In the present study, HepG2 cells were maintained in culture in the presence of physiological (1 mM) or reduced (0.6 mM) extracellular Mg2+ to mimic Mg2+ deficiency conditions. Changes in glucose accumulation and utilization were assessed by a combination of radioisotopic distribution techniques or fluorescence methods. The results reported here indicate that Mg2+ deficient hepatocyte present reduced glucose accumulation and enhanced G6P entry into the ER of the hepatocyte. This increased G6P entry is associated with an enhanced oxidation to 6-phosphogluconolactone via G6PD, and NADPH production. The production of NADPH, in turn, promotes a marked increase in the conversion of cortisone to cortisol via 11-β-hydroxysteroid-dehydrogenase-1. Taken together, these results suggest that a reduction in intrahepatic Mg2+ content changes glucose utilization within the hepatocyte and promotes cortisol production perhaps for gluconeogenetic purposes, setting the conditions for reduced insulin responsiveness.

Materials and Methods

Materials

HepG2 cells were a kind gift from Dr. Cederbaum (Mt. Sinai, New York). 3H-2-deoxyglucose was from Amersham (GE, Pittsburgh, PA). Culture medium and bovine calf serum were from Gibco (Life Science, Grand Island, NY). Antibody anti Glut2 and Glut1 glucose transporters were from Santa Cruz (Dallas, TX). All other reagents were of analytical grade (Sigma, St Louis, MO).

Methods

Cell cultures

HepG2 cells were maintained in MEM medium (M2279, Sigma) containing 0.8mM MgSO4 and 5.5 mM glucose in the presence of 5% CO2 until 85% confluent. Cells were then divided into two groups and cultured in the presence of physiological (0.8 mM) extracellular Mg2+ or under Mg2+ deficient conditions (0.4 mM extracellular Mg2+). The presence of 10% bovine calf serum increased extracellular Mg2+ content to 1 mM and 0.6 mM, respectively (measured by atomic absorbance spectrophotometry).
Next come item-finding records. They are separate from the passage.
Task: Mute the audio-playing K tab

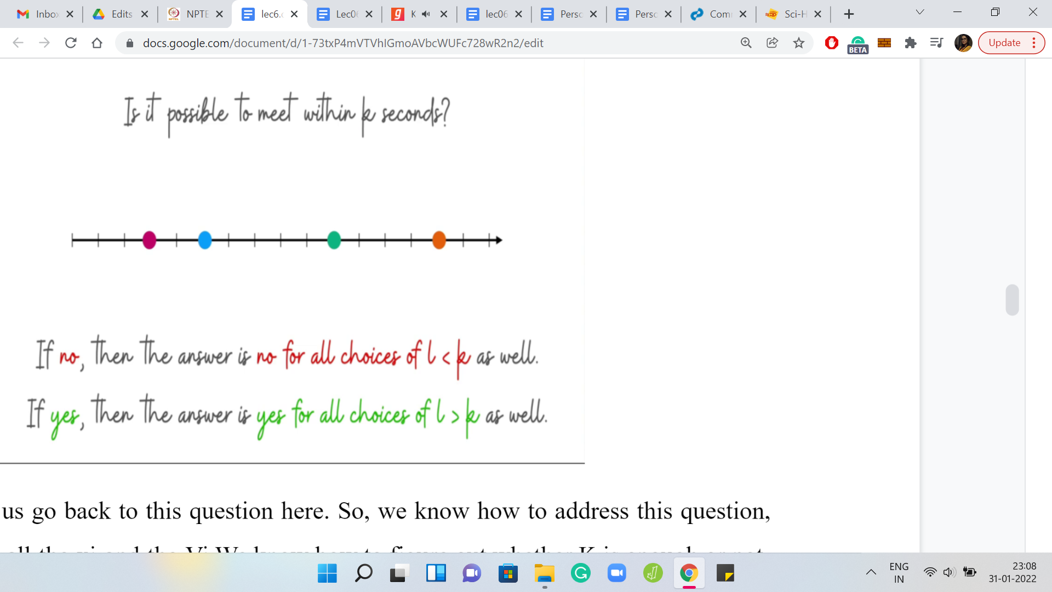Action: [426, 14]
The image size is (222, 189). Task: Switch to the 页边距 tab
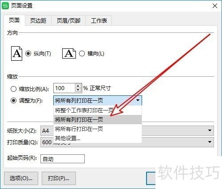(38, 20)
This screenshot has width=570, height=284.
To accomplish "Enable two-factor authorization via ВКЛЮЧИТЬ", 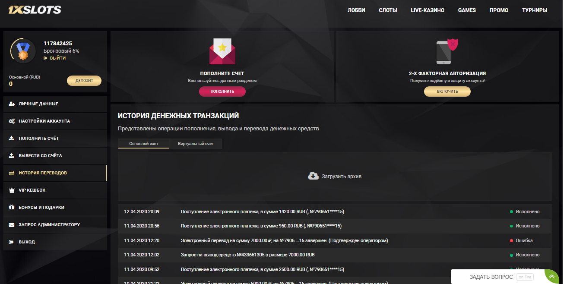I will (447, 91).
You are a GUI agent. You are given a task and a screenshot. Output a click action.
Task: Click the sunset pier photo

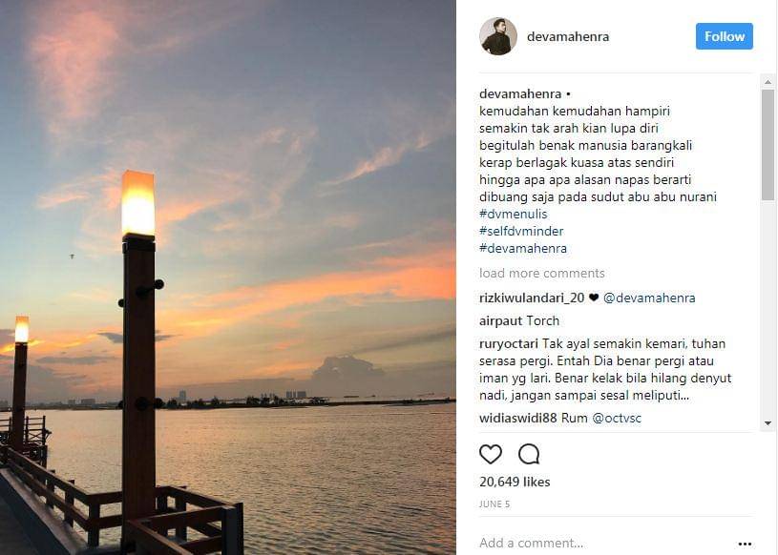[x=228, y=278]
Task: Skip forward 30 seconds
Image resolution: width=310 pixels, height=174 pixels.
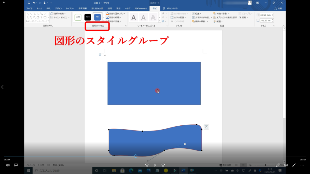Action: point(163,165)
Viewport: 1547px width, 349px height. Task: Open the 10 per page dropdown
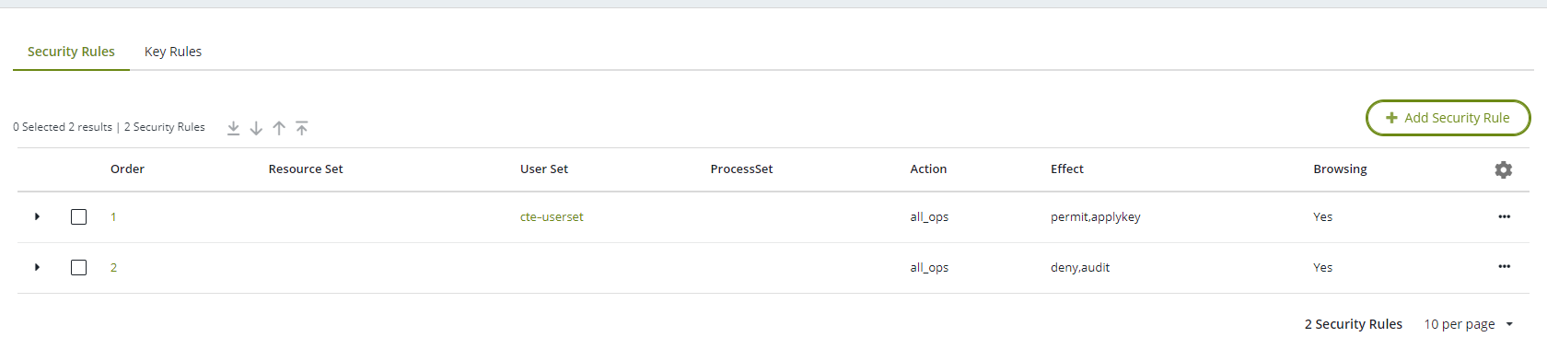coord(1469,324)
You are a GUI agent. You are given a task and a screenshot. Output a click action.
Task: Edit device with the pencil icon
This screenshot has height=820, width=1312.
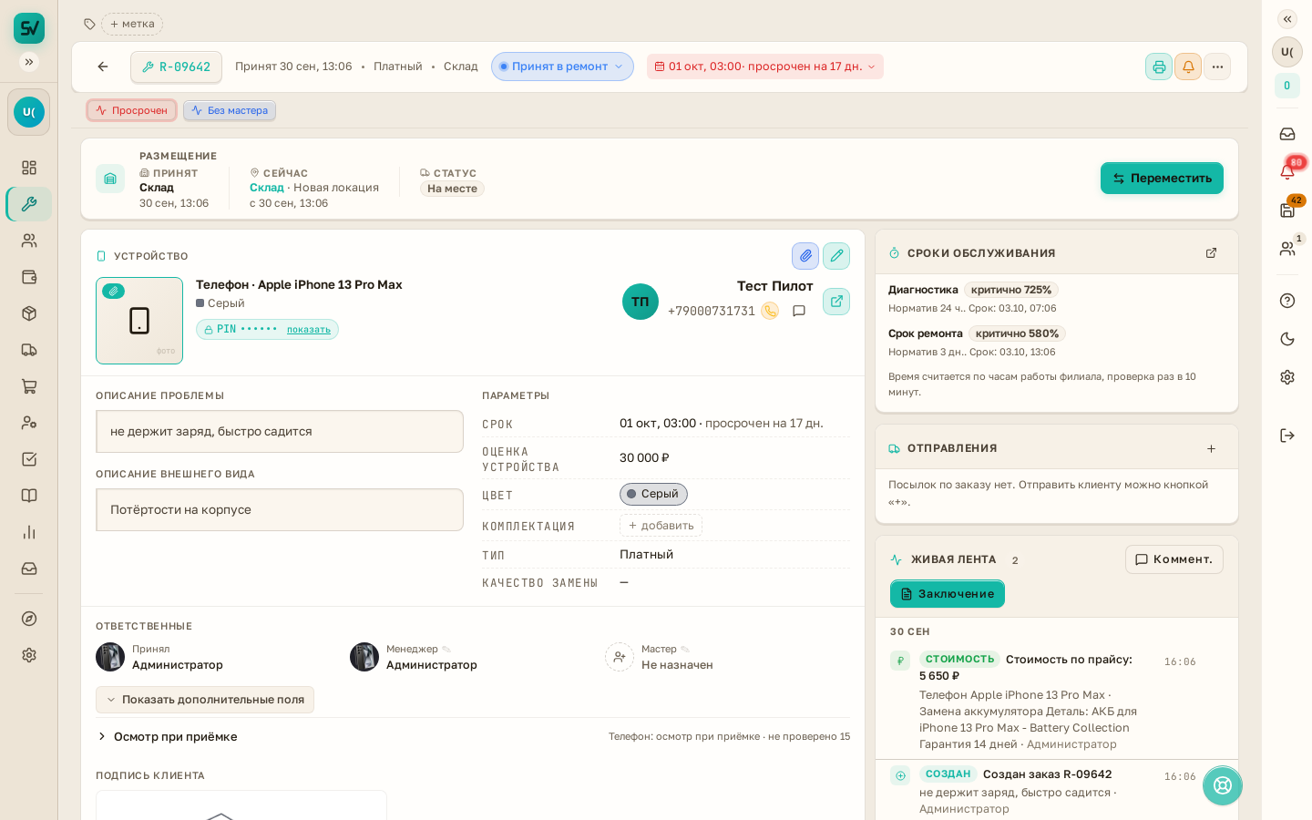[836, 256]
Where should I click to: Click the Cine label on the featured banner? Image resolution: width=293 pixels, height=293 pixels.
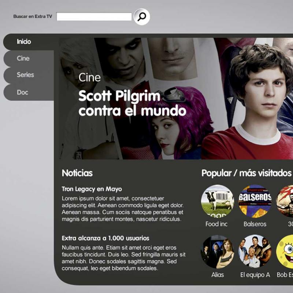pyautogui.click(x=89, y=77)

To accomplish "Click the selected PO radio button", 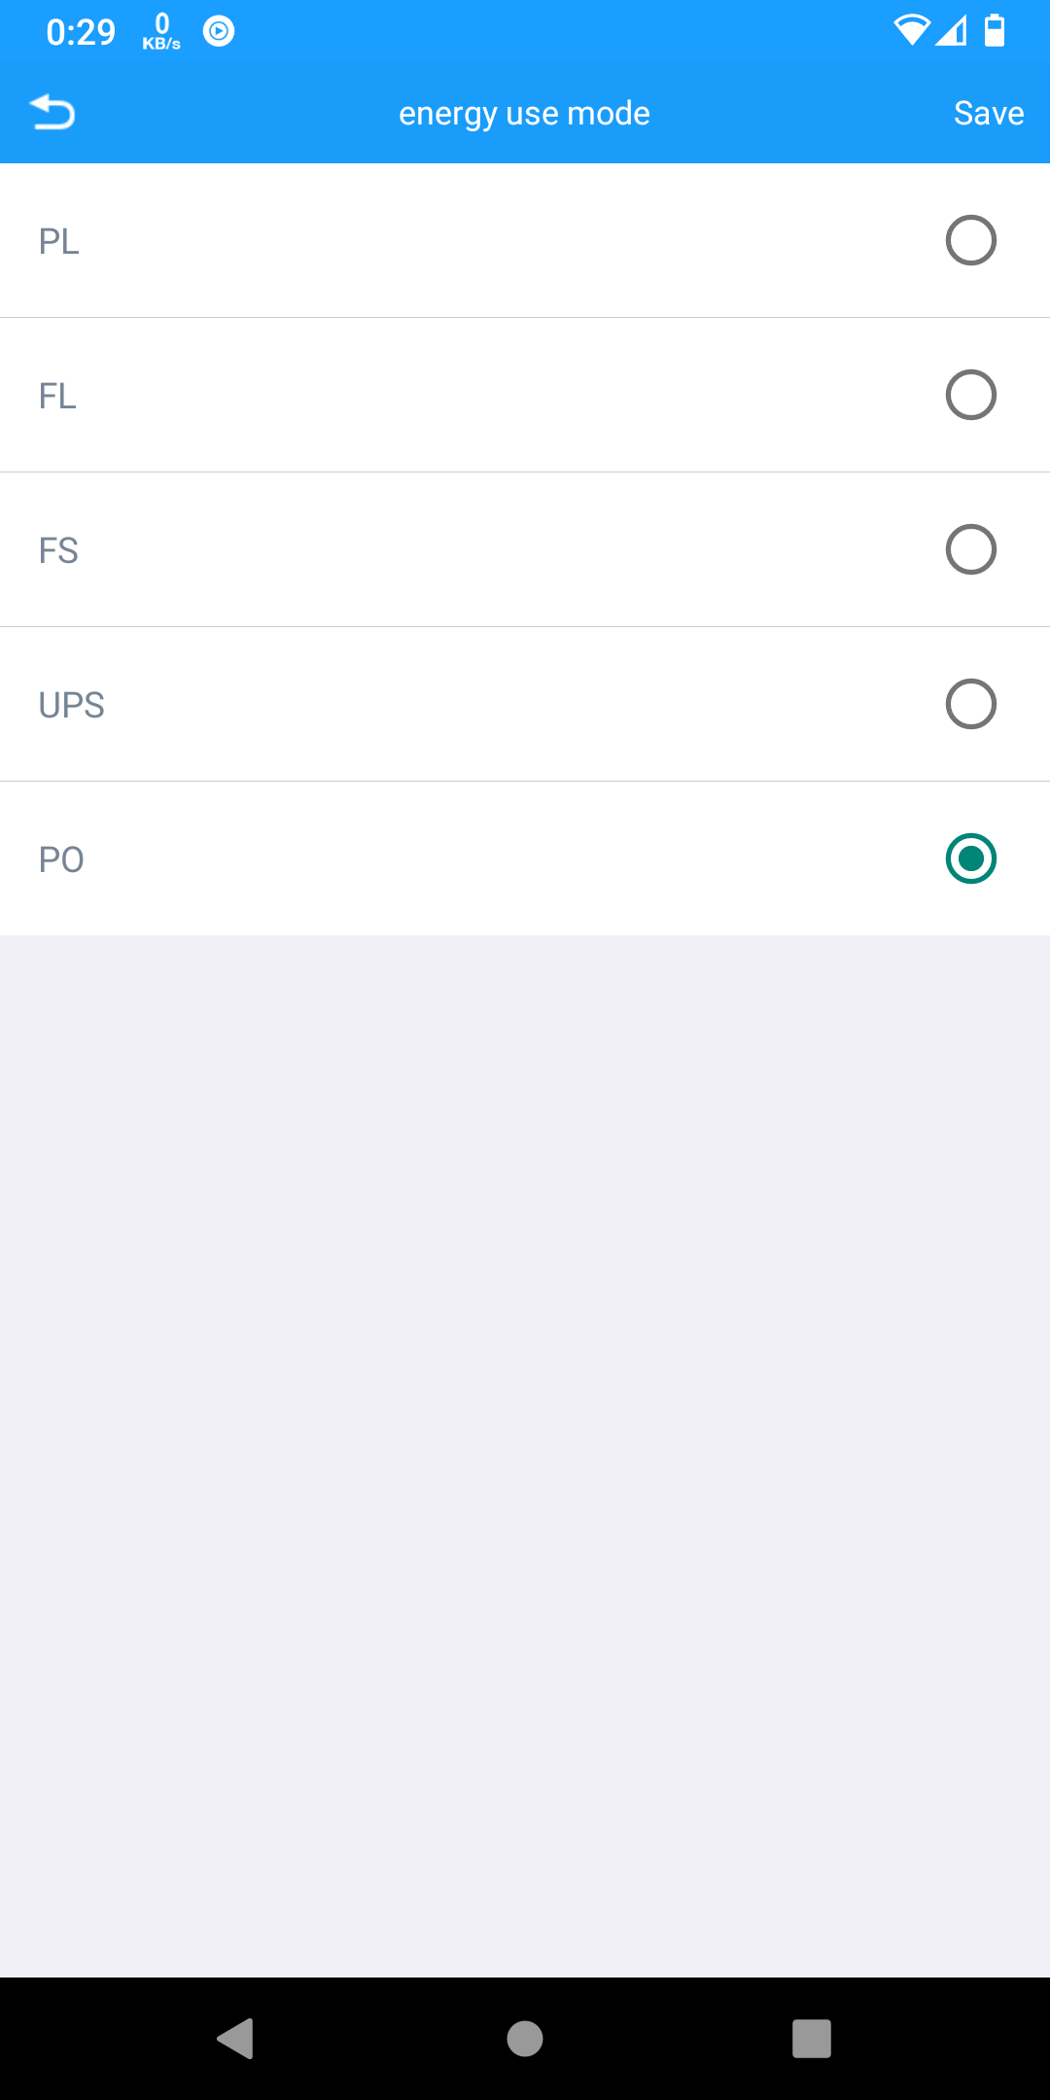I will (x=970, y=858).
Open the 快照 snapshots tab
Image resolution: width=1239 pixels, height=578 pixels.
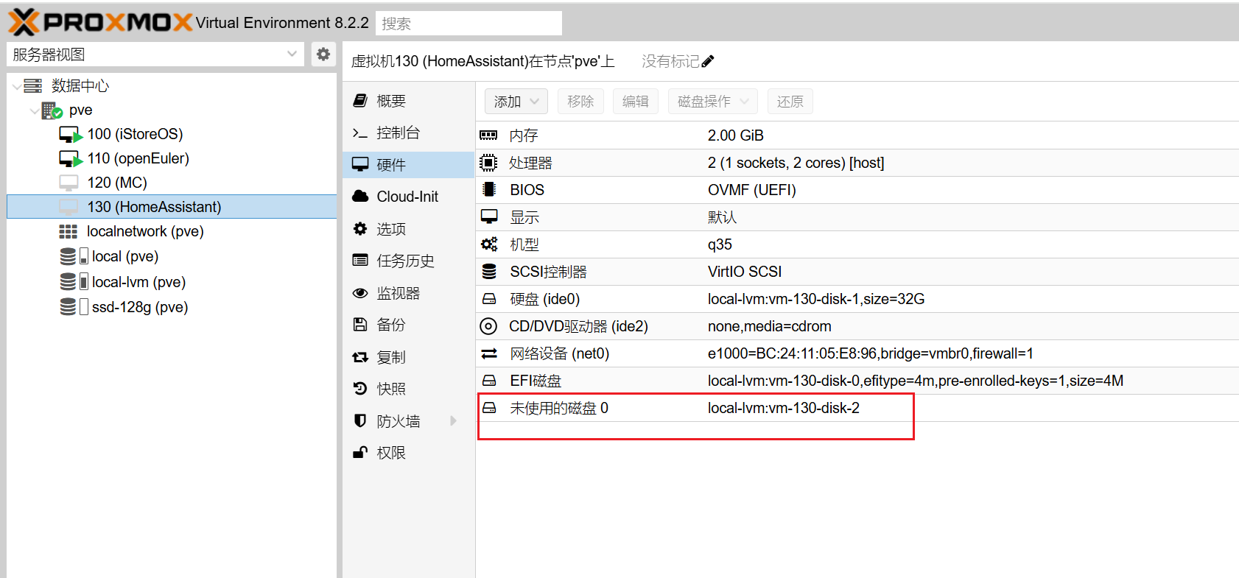click(x=390, y=389)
At confluence, cells were harvested and used to determine Mg2+ and ATP content, glucose accumulation, or glucose 6 phosphate dehydrogenase activity.

Cellular Mg2+ content

To measure total cellular Mg2+ content, normal or Mg2+ deficient HepG2 cells were harvested at confluence, washed briefly in PBS (500 rpm for 1 min) and sedimented again (500 rpm for 2 min) in microfuge tubes. The supernatants were removed and the cell pellets dissolved in 10% HNO3. The acid mixture was sonicated for 10 min in a sonicating bath, and acid-digested overnight. The following morning, the acid mixtures were sonicated again, vortexed, and sedimented at 5000 rpm for 3 min in microfuge tubes. The supernatants were removed and assessed for Mg2+ content in a Varian 210 atomic absorbance spectrophotometer (AAS) calibrated with Mg2+ standards.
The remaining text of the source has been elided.